Lower occupancy and rates and more competitive building contractor prices may lead some hotel owners and operators to take the opportunity to refurbish and reposition their hotels. In negotiating contracts, hotel owners and asset managers should take account of the risk of builder insolvency and its potential disruptive impact on the time, cost and quality of time-critical refurbishment projects
This alert sets out a number of simple tips to minimise the potential impact of builder insolvency on hotel refurbishment projects.
Avoiding builder insolvency at the outset
Whilst there is no guaranteed strategy to avoid contractor insolvency on a refurbishment project, there are a number of strategies which can minimise this risk.
As a practical measure, a hotel owner should perform financial due diligence on its builder to gauge the builder's current financial status. Examples of basic information gathering are reviewing the builder's annual reports, undertaking searches of relevant public records to identify company registration status, checking for adverse records on any relevant builder's licence and using commercial and litigation information provided by entities such as Dun & Bradstreet.
Another strategy to minimise the risk of being materially affected by a builder's insolvency is to allocate risks under the construction contract appropriately. Whilst there will be some variation depending on the relevant jurisdiction and marketplace, hotel owners should seek to include clauses such as the following.
• Immediate termination. Providing that builder insolvency is an event of default allowing immediate contract termination by the hotel owner or allowing the work to be taken out of the hands of the builder on the builder's insolvency. The discretion to terminate or take the work out of the builder's hands lies solely with the hotel owner.
• Certification and statements. A clause requiring the builder to provide the hotel owner with a certificate or statutory declaration statement (depending on jurisdiction), declaring that it has paid all outstanding amounts to subcontractors and employees as a pre-condition to payment under the construction contract.
• Unconditional performance security. Allowing the hotel owner to call on the builder's security immediately on the insolvency of the builder, for use against any loss or damage that the hotel owner has or will suffer on the builder's insolvency.
• Parent company guarantees. The builder should provide a parent company guarantee if it is a subsidiary of another company.
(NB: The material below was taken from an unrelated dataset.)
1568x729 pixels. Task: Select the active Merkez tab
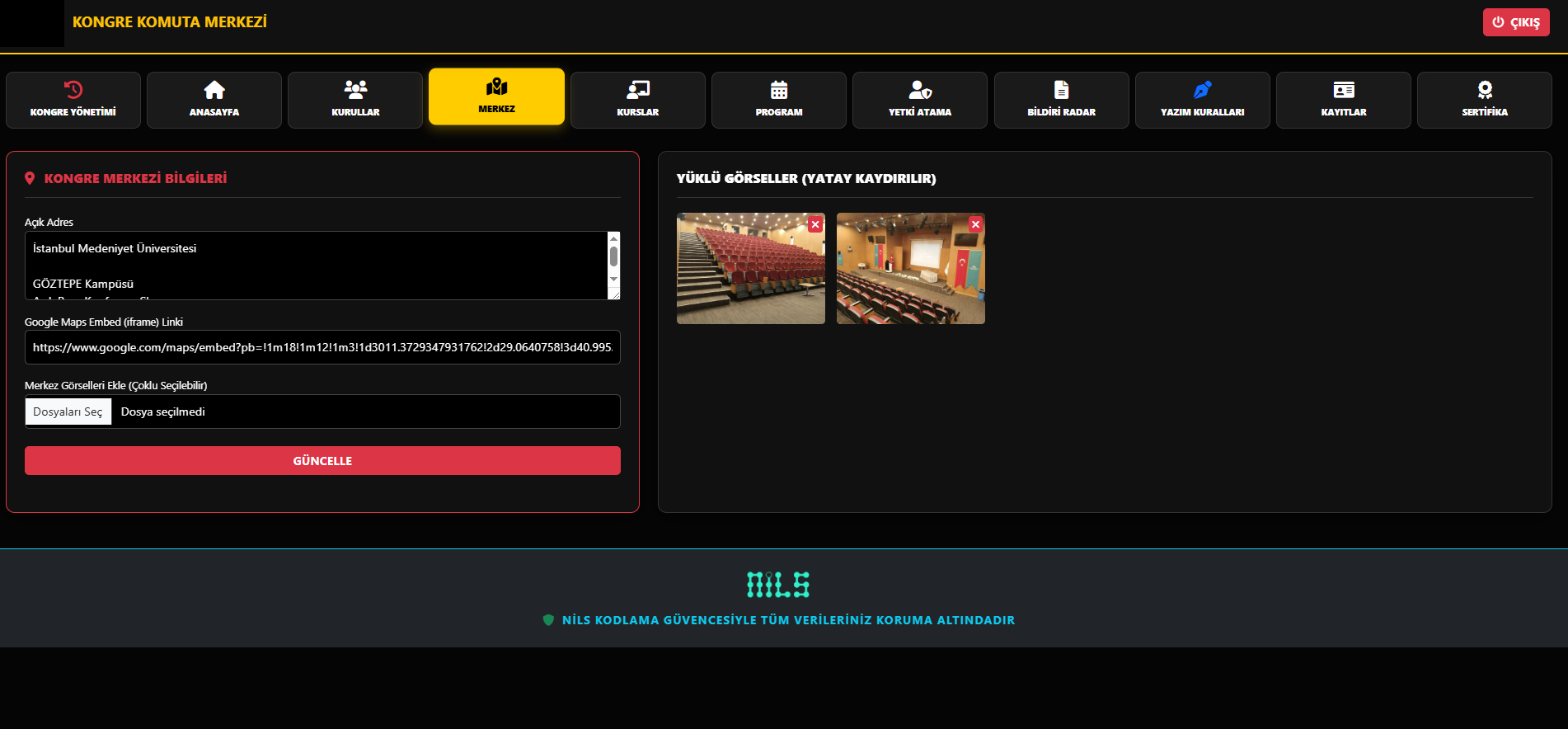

• Suspending payment. Allowing the hotel owner to suspend any payment due to the builder if the hotel owner elects to take the work out of the hands of the builder on its insolvency. The hotel owner can retain the unpaid amount until the hotel owner's costs to complete are certified or assessed so that such funds remain available for set off.
• Set off clause. Allowing the hotel owner to set off its loss and damage caused by the builder's insolvency from any amounts owing to the builder and, if those amounts are insufficient, allowing set off against any security being held by the hotel owner provided by the builder.
• Assignment and novation of subcontracts. Providing for the assignment or novation of subcontracts and supply agreements from the builder to the hotel owner or its nominee on the builder's insolvency. Re-starting a stalled project following the builder's insolvency will be far quicker and cheaper if existing subcontracts and supply agreements are assigned or novated to the hotel owner, which must otherwise engage new parties likely to charge a premium in order to assume the risks of the previous builder to complete the project.
• Direct payment of subcontractors. Allowing the hotel owner to pay subcontractors and suppliers directly if they remain unpaid by the builder (both before and after termination of the relevant construction contract). These amounts then become debts due from the builder to the hotel owner which can be set off against either amounts owing to the builder or the builder's security.
• Removal and sale of builder's equipment. Entitling the hotel owner to remove or sell the property of the builder which is on site to make good any money owing from the builder to the hotel owner, including making good any loss or damage suffered by the hotel owner as a result of the builder's insolvency.
• Payment held on trust for subcontractors. A clause which requires the builder to hold certain portions of the contract sum on trust for the benefit of subcontractors or suppliers who have performed works or supplied materials. This measure may protect such funds from the administrator or liquidator and make it easier for subcontractors and suppliers to be paid the funds owed by the builder on the builder's insolvency.
• Licences and permits assignable to hotel owner. Requiring all documentation, licences and permits needed for the works to be in the name of, or assignable to, the hotel owner. This measure would make it easier for the hotel owner to complete the project itself without the need to liaise with the builder's administrator or liquidator to use such documentation, licences and permits.
• Builder's and consultant's IP to vest in hotel owner. Requiring all intellectual property created or provided by the builder for the project to vest in the hotel owner. This measure allows the hotel owner to complete the project in accordance with design documentation on the builder's insolvency without first having to pay outstanding design fees as a pre-condition for use of the design documents.
• Progress reports. Requiring periodic progress reports in an agreed format from the builder on construction progress. This would allow the hotel owner to review project status, costs to complete against budget and hopefully the builder's financial position. The hotel owner may consider having payments assessed and certified by a quantity surveyor or project manager.